» Given request 1: Return the passage from the guidelines on deciding what counts as an item, starting with "3. Same date" and going on through "up as items.".
» Given request 2: In the guidelines on deciding what counts as an item, what should be done with a page when you're not sure where it goes?
» Given request 3: Continue the guidelines on deciding what counts as an item from the point where they stop.

» Excerpt to read:
Because of the lack of metadata to guide us, we will sometimes have to do some interpretation to determine what constitutes an item and how to arrange it. Take these guidelines into consideration:

  1. Frequently, the pages of an item aren’t fastened together. Don’t be afraid to make judgment calls. Three pages in a row in the same ink, the first with a salutation and the last with a signature? Probably a single letter. Other things to look for as a guide:
    1. Numbered pages
    2. Same heading on each page (often with ‘’cont" on the second and subsequent pages)
    3. Same date on each page
    4. Sentence makes sense when begun on one page and ended on the next
  2. Sometimes, a page of notes or a chart accompanies a letter. Skim the end of the letter to see if the word ‘’enclosed’’ or ‘’enclosure’’ is used -- that probably means what comes next belongs with that letter
  3. Err on the side of leaving a page as its own item if you’re not sure where it goes. Since it’s presented within the context of a particular folder, and since folks will probably be looking at things from a whole folder at once, it’s okay if some pages show up as items.

» Information shown:
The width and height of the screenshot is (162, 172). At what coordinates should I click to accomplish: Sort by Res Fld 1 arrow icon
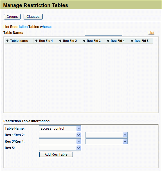pyautogui.click(x=36, y=41)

» Right answer 1:
3. Same date on each page
    4. Sentence makes sense when begun on one page and ended on the next
  2. Sometimes, a page of notes or a chart accompanies a letter. Skim the end of the letter to see if the word ‘’enclosed’’ or ‘’enclosure’’ is used -- that probably means what comes next belongs with that letter
  3. Err on the side of leaving a page as its own item if you’re not sure where it goes. Since it’s presented within the context of a particular folder, and since folks will probably be looking at things from a whole folder at once, it’s okay if some pages show up as items.

» Right answer 2: Leave it as its own item.

» Right answer 3:
  4. Some of the time, folder and item arrangement get a little wonky, mainly because this collection is used frequently by patrons. Once again, don’t be afraid of using your own judgment. You might see
    1. Pages presented on their back sides, not their front (making a pre-capture survey of the folder all the more important)
    2. Pages within an item out of order
    3. Pages from an item separated from each other


Most of the photocopied material in the collection should be scanned. Since Mrs. Gandrud was a researcher, she sometimes made copies of things for her clients and her own files. These copies, like her notes, are part of her archive.

Condition of Items

Most of the collection is notes and letters from the mid-20th century, so it’s not particularly fragile. But be on the lookout for older documents and treat them carefully. You will find photographs mixed in with the papers in this collection. They should be treated as part of the manuscript collection, captured with the care we usually give images (use gloves), and given u0003 filenames within the sequence as they’re found.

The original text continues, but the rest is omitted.